Work to be completed:
The line with "The image size is (963, 657)." marks where to begin; print it and all lines after it in the material below exactly, skipping pictures.
___ Supplied data ___
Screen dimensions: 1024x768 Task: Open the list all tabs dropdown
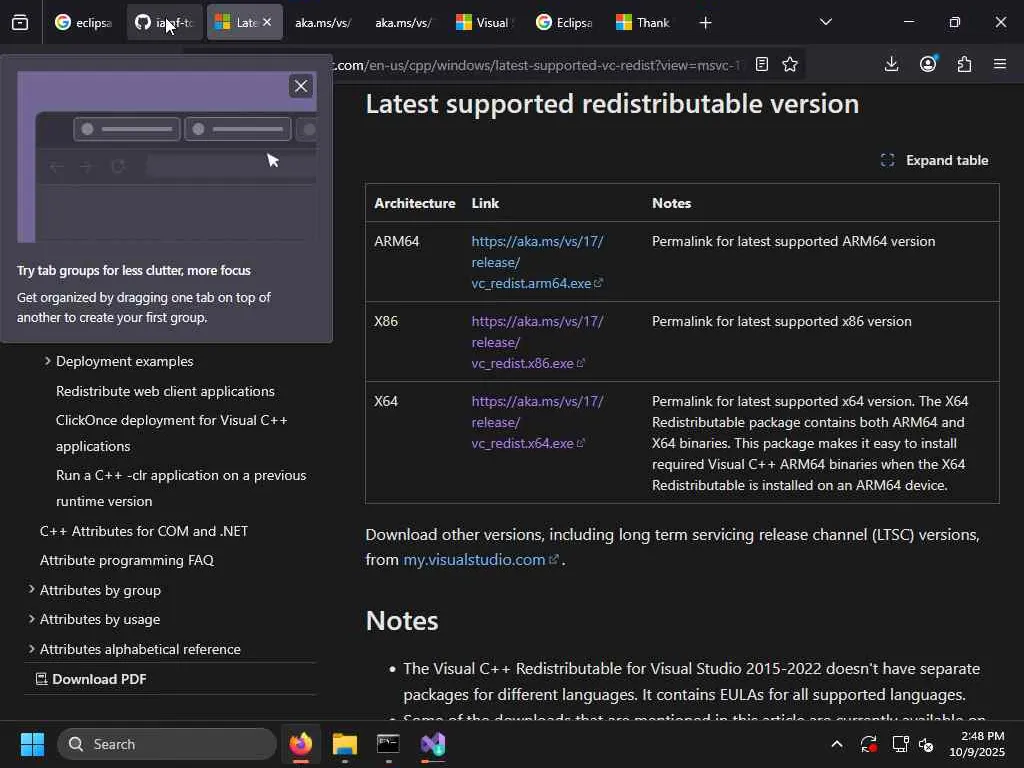coord(825,22)
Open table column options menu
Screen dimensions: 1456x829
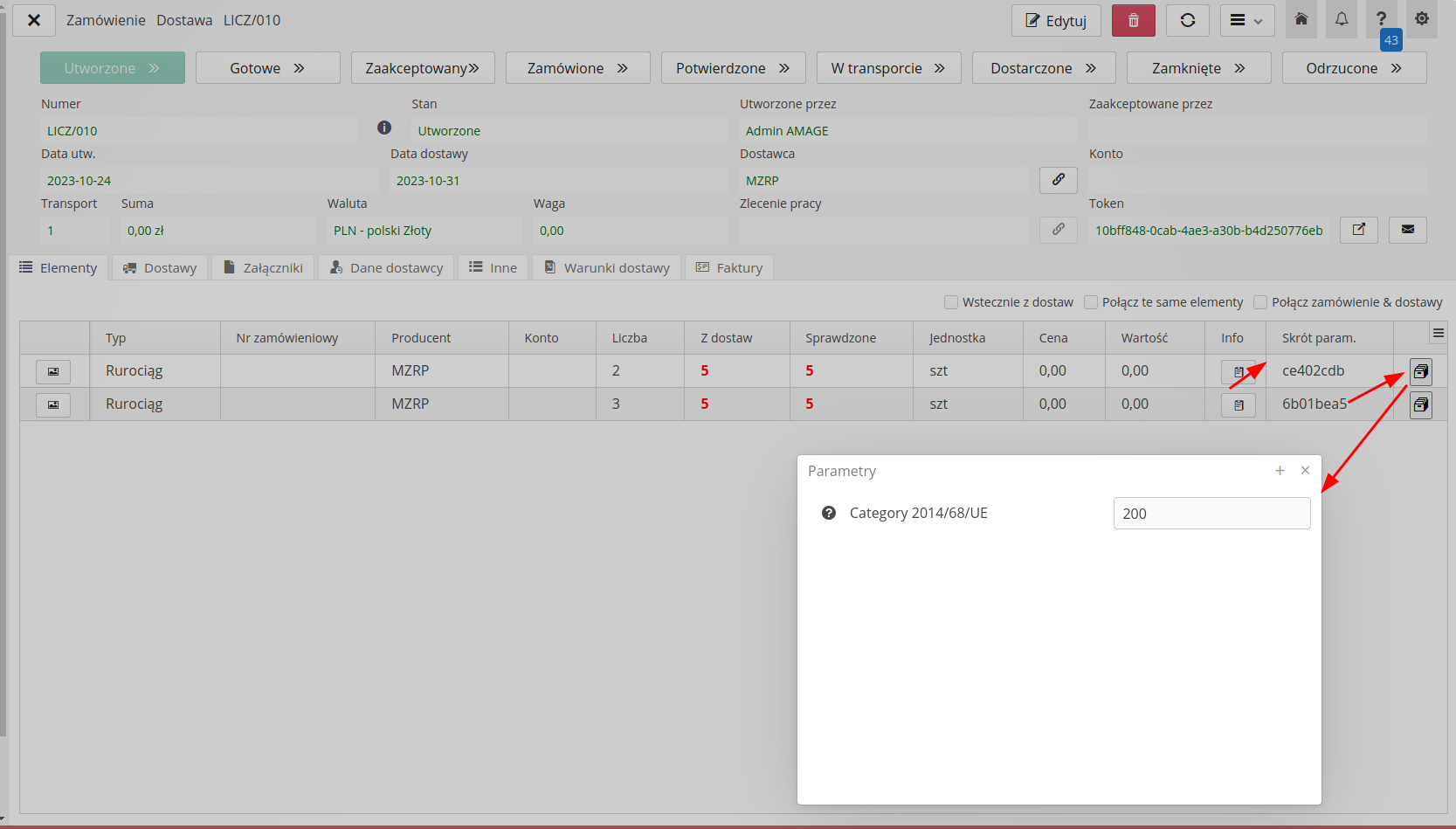click(x=1438, y=334)
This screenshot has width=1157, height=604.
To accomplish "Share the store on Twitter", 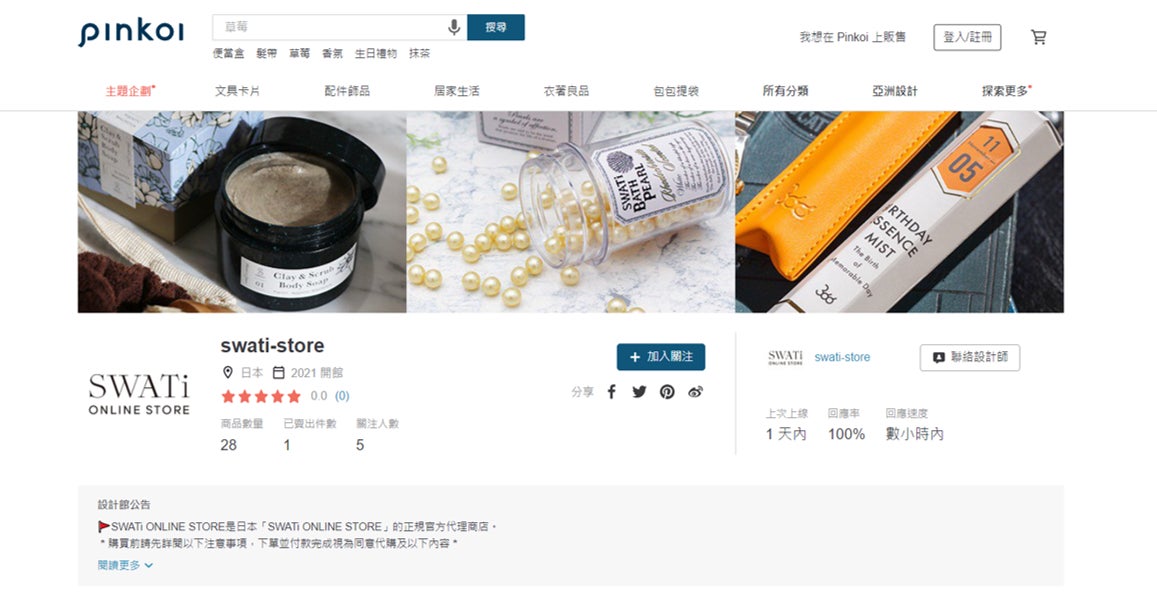I will coord(639,392).
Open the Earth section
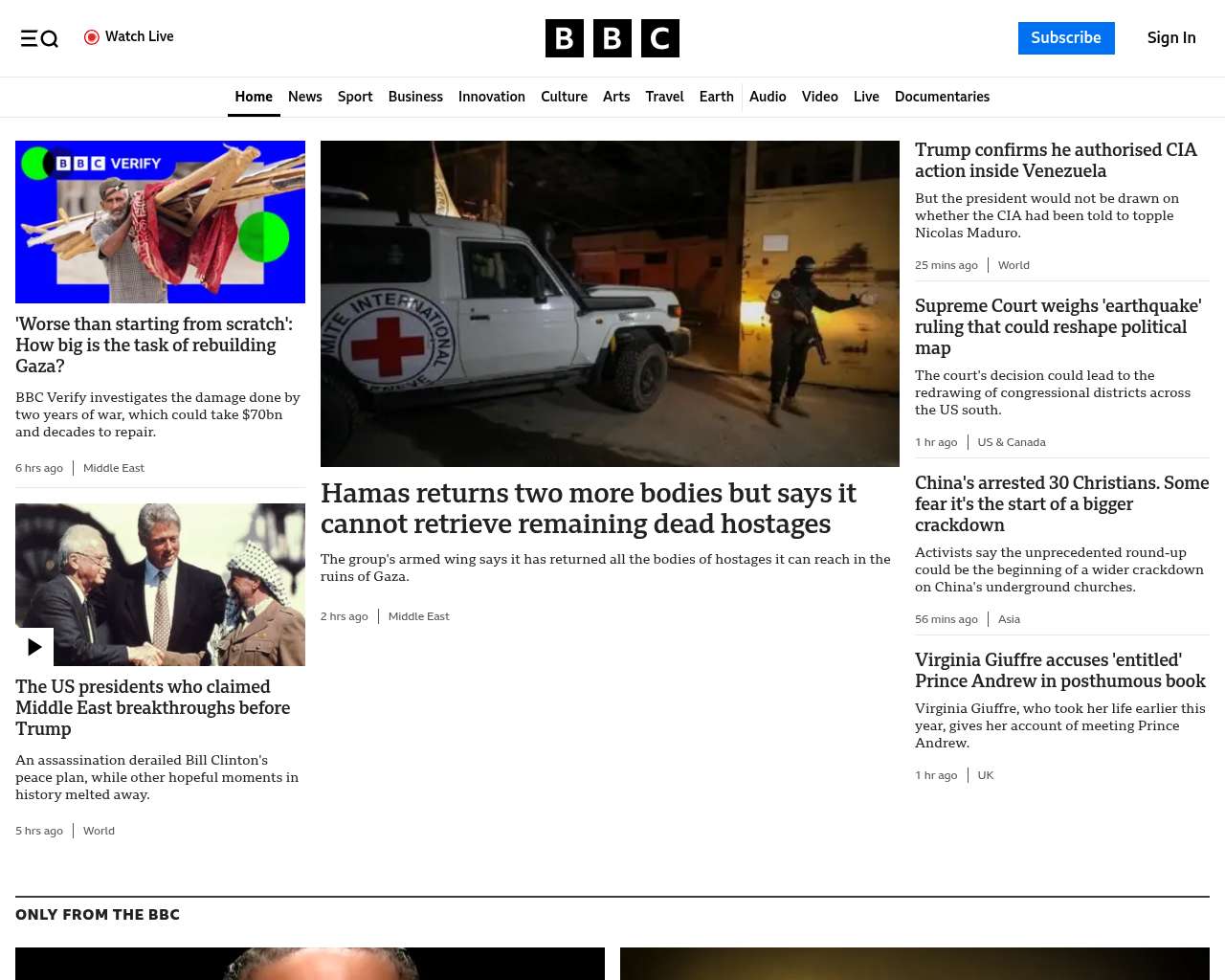Viewport: 1225px width, 980px height. [x=716, y=97]
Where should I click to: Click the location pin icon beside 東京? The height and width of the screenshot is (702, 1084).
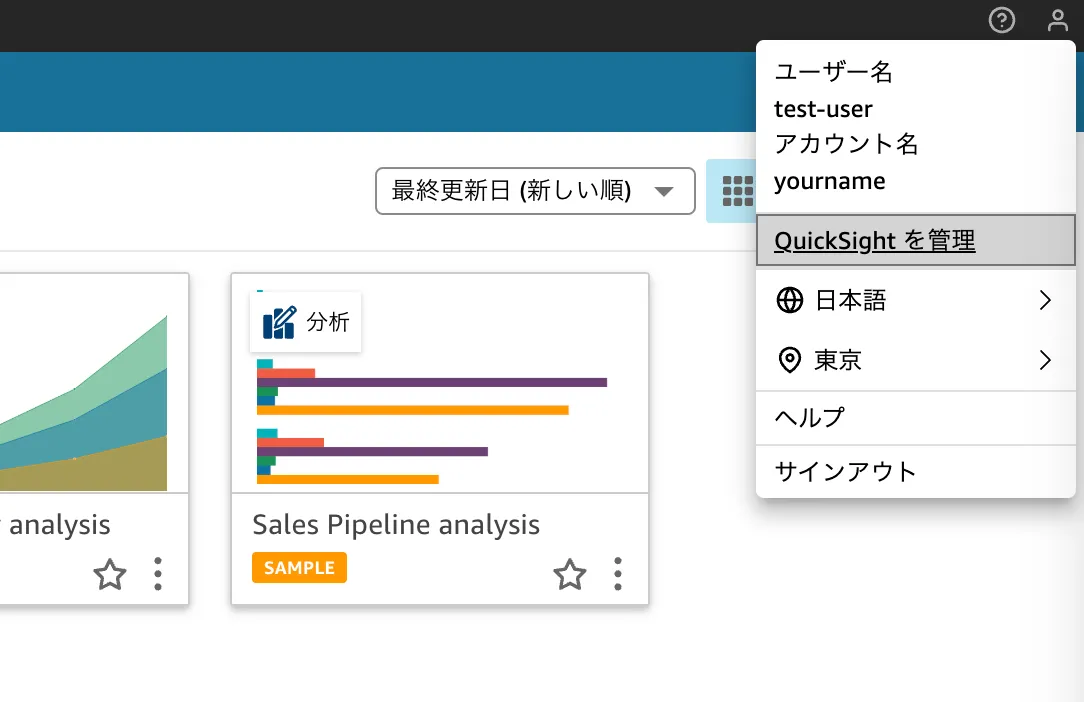tap(789, 360)
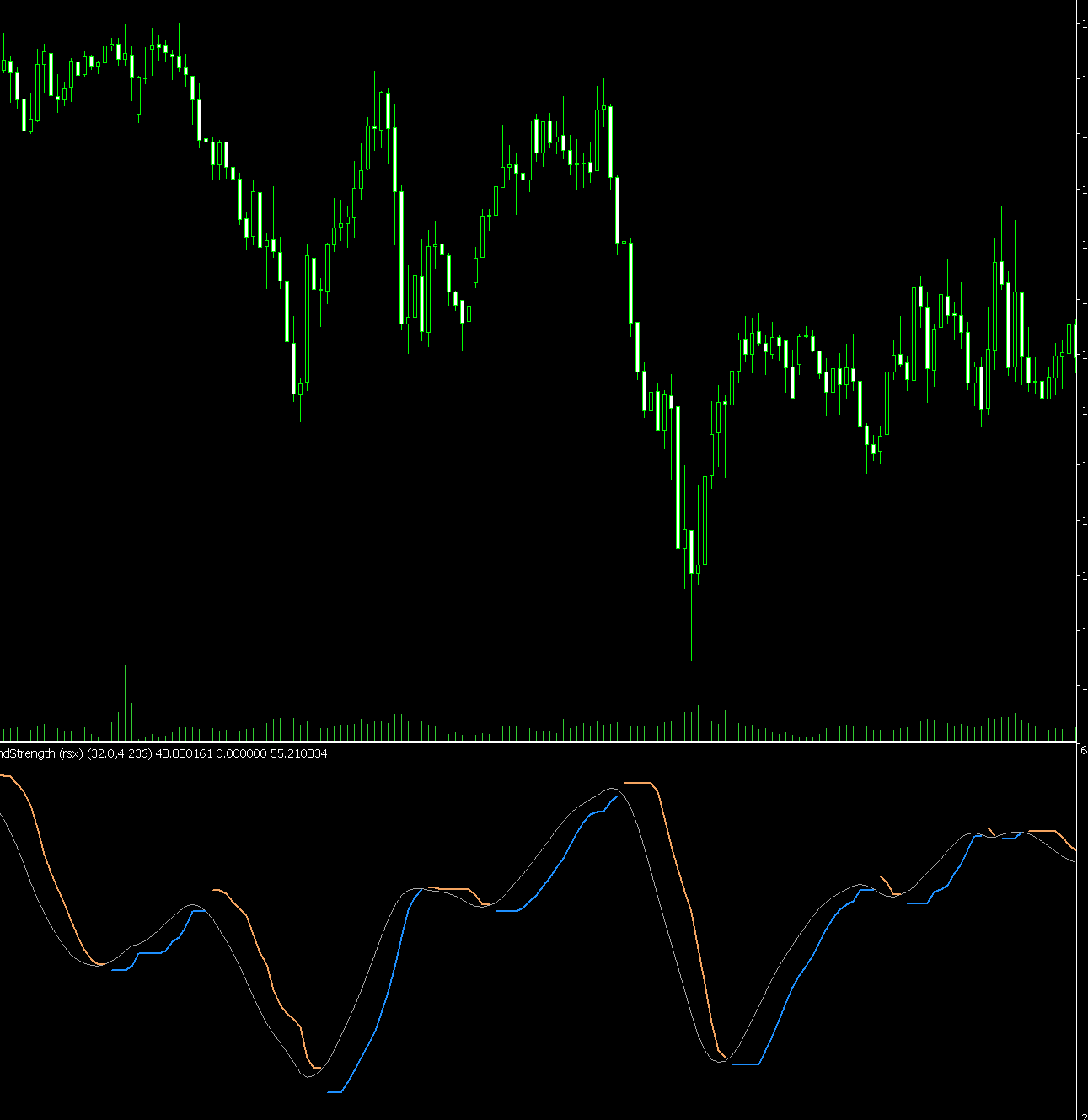The image size is (1088, 1120).
Task: Click the highest flat orange indicator segment
Action: 639,784
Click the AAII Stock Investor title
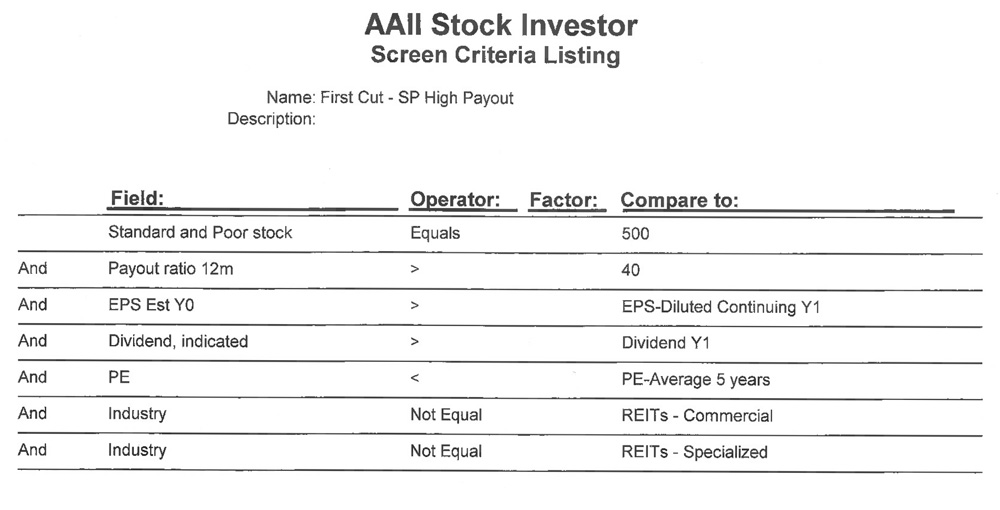 (x=501, y=26)
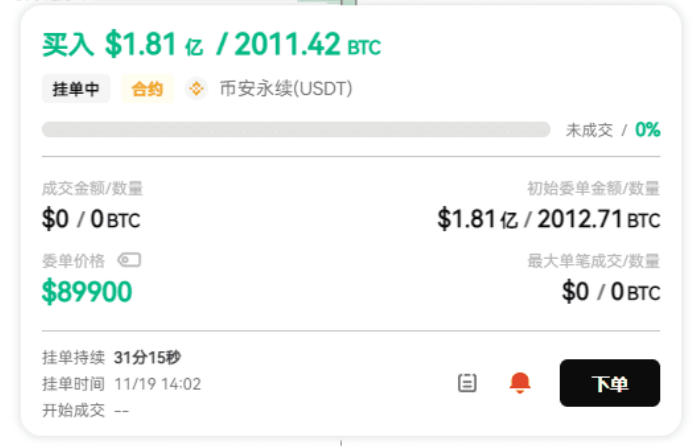
Task: Click the green 0% fill percentage
Action: [x=647, y=129]
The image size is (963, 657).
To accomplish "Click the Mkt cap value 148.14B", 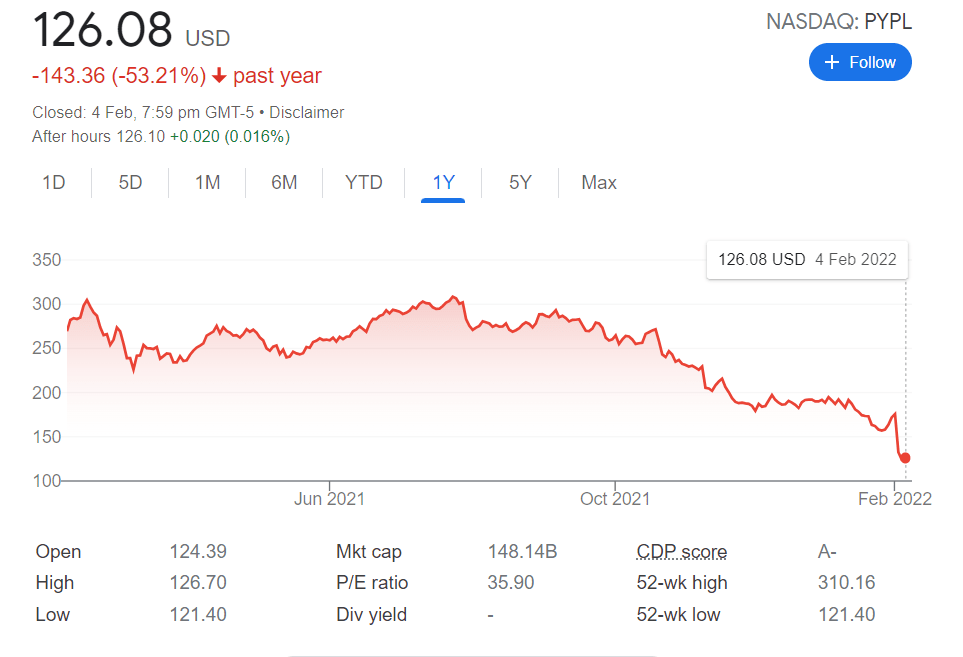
___
Completed exercise:
The image size is (963, 657).
To accomplish "Click the Mkt cap value 148.14B", 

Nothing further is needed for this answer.